▶ _Items from a dataset_
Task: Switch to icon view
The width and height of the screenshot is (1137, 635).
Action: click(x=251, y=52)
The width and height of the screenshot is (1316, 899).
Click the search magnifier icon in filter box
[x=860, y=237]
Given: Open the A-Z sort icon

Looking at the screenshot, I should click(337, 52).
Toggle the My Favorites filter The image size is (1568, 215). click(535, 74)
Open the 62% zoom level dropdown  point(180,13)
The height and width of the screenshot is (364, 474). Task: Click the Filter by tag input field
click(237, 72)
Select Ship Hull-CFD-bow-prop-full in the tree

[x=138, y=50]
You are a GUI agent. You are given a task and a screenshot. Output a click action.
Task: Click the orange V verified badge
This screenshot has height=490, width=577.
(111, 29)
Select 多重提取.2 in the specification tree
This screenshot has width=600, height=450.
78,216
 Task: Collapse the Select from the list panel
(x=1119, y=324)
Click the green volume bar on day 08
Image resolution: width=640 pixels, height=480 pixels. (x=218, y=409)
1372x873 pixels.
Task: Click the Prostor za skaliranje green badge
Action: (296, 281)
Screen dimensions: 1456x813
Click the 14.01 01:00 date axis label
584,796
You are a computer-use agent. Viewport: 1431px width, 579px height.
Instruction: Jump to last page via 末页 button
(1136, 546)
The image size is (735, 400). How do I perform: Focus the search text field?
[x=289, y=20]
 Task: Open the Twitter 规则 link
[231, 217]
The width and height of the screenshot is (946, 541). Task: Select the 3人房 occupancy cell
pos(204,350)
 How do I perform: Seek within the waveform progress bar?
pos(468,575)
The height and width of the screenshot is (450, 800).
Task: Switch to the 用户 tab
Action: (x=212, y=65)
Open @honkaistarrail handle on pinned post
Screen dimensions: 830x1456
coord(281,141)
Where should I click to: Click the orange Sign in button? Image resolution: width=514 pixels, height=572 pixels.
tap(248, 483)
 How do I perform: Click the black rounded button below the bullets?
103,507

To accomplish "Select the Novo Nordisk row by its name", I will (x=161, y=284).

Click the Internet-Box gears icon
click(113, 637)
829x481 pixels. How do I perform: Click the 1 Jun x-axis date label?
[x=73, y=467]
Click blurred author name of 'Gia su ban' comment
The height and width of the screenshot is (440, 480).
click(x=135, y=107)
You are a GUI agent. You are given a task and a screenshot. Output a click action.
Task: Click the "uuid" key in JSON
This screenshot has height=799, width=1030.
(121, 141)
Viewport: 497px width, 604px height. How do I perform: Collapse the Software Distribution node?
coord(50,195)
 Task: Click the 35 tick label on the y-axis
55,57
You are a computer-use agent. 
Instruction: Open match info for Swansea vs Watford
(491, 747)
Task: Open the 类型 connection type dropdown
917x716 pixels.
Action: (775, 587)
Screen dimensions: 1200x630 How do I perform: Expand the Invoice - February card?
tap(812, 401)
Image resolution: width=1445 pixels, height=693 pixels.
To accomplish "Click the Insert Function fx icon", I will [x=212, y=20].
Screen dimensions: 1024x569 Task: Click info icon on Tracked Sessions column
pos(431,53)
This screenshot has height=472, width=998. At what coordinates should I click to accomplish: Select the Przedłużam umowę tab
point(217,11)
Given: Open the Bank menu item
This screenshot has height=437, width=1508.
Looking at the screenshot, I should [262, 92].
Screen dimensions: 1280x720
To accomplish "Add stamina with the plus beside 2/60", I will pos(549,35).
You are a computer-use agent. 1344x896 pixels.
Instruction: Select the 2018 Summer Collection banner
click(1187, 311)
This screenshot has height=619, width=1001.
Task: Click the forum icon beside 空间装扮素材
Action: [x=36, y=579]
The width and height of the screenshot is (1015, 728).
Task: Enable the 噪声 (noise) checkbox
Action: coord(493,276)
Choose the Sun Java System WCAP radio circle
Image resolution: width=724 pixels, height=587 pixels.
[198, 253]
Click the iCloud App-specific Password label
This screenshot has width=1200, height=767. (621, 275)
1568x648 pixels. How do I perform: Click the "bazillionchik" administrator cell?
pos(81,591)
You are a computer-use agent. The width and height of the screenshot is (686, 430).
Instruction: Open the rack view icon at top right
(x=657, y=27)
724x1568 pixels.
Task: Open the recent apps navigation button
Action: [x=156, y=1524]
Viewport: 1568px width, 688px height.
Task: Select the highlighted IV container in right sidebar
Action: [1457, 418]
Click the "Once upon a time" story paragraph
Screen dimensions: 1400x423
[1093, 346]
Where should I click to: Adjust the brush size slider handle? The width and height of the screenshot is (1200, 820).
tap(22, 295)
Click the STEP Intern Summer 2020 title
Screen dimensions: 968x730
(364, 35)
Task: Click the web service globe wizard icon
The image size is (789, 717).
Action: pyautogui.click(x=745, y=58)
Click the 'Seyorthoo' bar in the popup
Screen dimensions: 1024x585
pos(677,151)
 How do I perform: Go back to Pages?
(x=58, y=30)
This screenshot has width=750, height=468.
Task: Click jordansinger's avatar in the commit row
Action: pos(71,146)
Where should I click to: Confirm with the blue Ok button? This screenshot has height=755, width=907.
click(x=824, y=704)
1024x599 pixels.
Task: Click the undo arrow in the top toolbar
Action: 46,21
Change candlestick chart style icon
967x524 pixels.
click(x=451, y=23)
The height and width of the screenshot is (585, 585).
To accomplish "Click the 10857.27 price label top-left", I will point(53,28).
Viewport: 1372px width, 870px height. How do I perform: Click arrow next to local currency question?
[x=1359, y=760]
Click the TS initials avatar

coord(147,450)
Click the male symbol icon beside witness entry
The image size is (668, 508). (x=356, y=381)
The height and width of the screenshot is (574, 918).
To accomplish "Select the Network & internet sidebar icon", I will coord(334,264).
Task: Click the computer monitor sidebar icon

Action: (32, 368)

▶ _WHAT IS BEING ASKED_
Please copy each line above exactly as written.

▶ _RESPONSE BOX_
Task: Switch to icon view
The width and height of the screenshot is (1137, 635).
Action: click(x=251, y=52)
The width and height of the screenshot is (1316, 899).
Click the search magnifier icon in filter box
[x=860, y=237]
Given: Open the A-Z sort icon

Looking at the screenshot, I should click(337, 52).
Toggle the My Favorites filter The image size is (1568, 215). click(535, 74)
Open the 62% zoom level dropdown  point(180,13)
The height and width of the screenshot is (364, 474). Task: Click the Filter by tag input field
click(237, 72)
Select Ship Hull-CFD-bow-prop-full in the tree

[x=138, y=50]
You are a GUI agent. You are given a task and a screenshot. Output a click action.
Task: Click the orange V verified badge
This screenshot has height=490, width=577.
(111, 29)
Select 多重提取.2 in the specification tree
This screenshot has width=600, height=450.
78,216
 Task: Collapse the Select from the list panel
(x=1119, y=324)
Click the green volume bar on day 08
Image resolution: width=640 pixels, height=480 pixels. (x=218, y=409)
1372x873 pixels.
Task: Click the Prostor za skaliranje green badge
Action: (296, 281)
Screen dimensions: 1456x813
Click the 14.01 01:00 date axis label
584,796
You are a computer-use agent. Viewport: 1431px width, 579px height.
Instruction: Jump to last page via 末页 button
(1136, 546)
The image size is (735, 400). How do I perform: Focus the search text field?
[x=289, y=20]
 Task: Open the Twitter 规则 link
[231, 217]
The width and height of the screenshot is (946, 541). Task: Select the 3人房 occupancy cell
pos(204,350)
 How do I perform: Seek within the waveform progress bar?
pos(468,575)
The height and width of the screenshot is (450, 800).
Task: Switch to the 用户 tab
Action: (x=212, y=65)
Open @honkaistarrail handle on pinned post
Screen dimensions: 830x1456
coord(281,141)
Where should I click to: Click the orange Sign in button? Image resolution: width=514 pixels, height=572 pixels.
tap(248, 483)
 How do I perform: Click the black rounded button below the bullets?
103,507

To accomplish "Select the Novo Nordisk row by its name", I will (x=161, y=284).

Click the Internet-Box gears icon
click(113, 637)
829x481 pixels. How do I perform: Click the 1 Jun x-axis date label?
[x=73, y=467]
Click blurred author name of 'Gia su ban' comment
The height and width of the screenshot is (440, 480).
click(x=135, y=107)
You are a GUI agent. You are given a task and a screenshot. Output a click action.
Task: Click the "uuid" key in JSON
This screenshot has height=799, width=1030.
(121, 141)
Viewport: 497px width, 604px height. How do I perform: Collapse the Software Distribution node?
coord(50,195)
 Task: Click the 35 tick label on the y-axis
55,57
You are a computer-use agent. 
Instruction: Open match info for Swansea vs Watford
(491, 747)
Task: Open the 类型 connection type dropdown
917x716 pixels.
Action: (775, 587)
Screen dimensions: 1200x630 How do I perform: Expand the Invoice - February card?
tap(812, 401)
Image resolution: width=1445 pixels, height=693 pixels.
To accomplish "Click the Insert Function fx icon", I will [x=212, y=20].
Screen dimensions: 1024x569 Task: Click info icon on Tracked Sessions column
pos(431,53)
This screenshot has height=472, width=998. At what coordinates should I click to accomplish: Select the Przedłużam umowę tab
point(217,11)
Given: Open the Bank menu item
This screenshot has height=437, width=1508.
Looking at the screenshot, I should [262, 92].
Screen dimensions: 1280x720
To accomplish "Add stamina with the plus beside 2/60", I will pos(549,35).
You are a computer-use agent. 1344x896 pixels.
Instruction: Select the 2018 Summer Collection banner
click(1187, 311)
This screenshot has height=619, width=1001.
Task: Click the forum icon beside 空间装扮素材
Action: [x=36, y=579]
The width and height of the screenshot is (1015, 728).
Task: Enable the 噪声 (noise) checkbox
Action: coord(493,276)
Choose the Sun Java System WCAP radio circle
Image resolution: width=724 pixels, height=587 pixels.
[198, 253]
Click the iCloud App-specific Password label
This screenshot has width=1200, height=767. (621, 275)
1568x648 pixels. How do I perform: Click the "bazillionchik" administrator cell?
pos(81,591)
You are a computer-use agent. The width and height of the screenshot is (686, 430).
Instruction: Open the rack view icon at top right
(x=657, y=27)
724x1568 pixels.
Task: Open the recent apps navigation button
Action: [x=156, y=1524]
Viewport: 1568px width, 688px height.
Task: Select the highlighted IV container in right sidebar
Action: [1457, 418]
Click the "Once upon a time" story paragraph
Screen dimensions: 1400x423
[1093, 346]
Where should I click to: Adjust the brush size slider handle? The width and height of the screenshot is (1200, 820).
tap(22, 295)
Click the STEP Intern Summer 2020 title
Screen dimensions: 968x730
(364, 35)
Task: Click the web service globe wizard icon
The image size is (789, 717).
Action: pyautogui.click(x=745, y=58)
Click the 'Seyorthoo' bar in the popup
Screen dimensions: 1024x585
pos(677,151)
 How do I perform: Go back to Pages?
(x=58, y=30)
This screenshot has width=750, height=468.
Task: Click jordansinger's avatar in the commit row
Action: pos(71,146)
Where should I click to: Confirm with the blue Ok button? This screenshot has height=755, width=907.
click(x=824, y=704)
1024x599 pixels.
Task: Click the undo arrow in the top toolbar
Action: 46,21
Change candlestick chart style icon
967x524 pixels.
click(x=451, y=23)
The height and width of the screenshot is (585, 585).
To accomplish "Click the 10857.27 price label top-left", I will point(53,28).
Viewport: 1372px width, 870px height. How do I perform: Click arrow next to local currency question?
[x=1359, y=760]
Click the TS initials avatar

coord(147,450)
Click the male symbol icon beside witness entry
The image size is (668, 508). (x=356, y=381)
The height and width of the screenshot is (574, 918).
To accomplish "Select the Network & internet sidebar icon", I will coord(334,264).
Task: Click the computer monitor sidebar icon

Action: (32, 368)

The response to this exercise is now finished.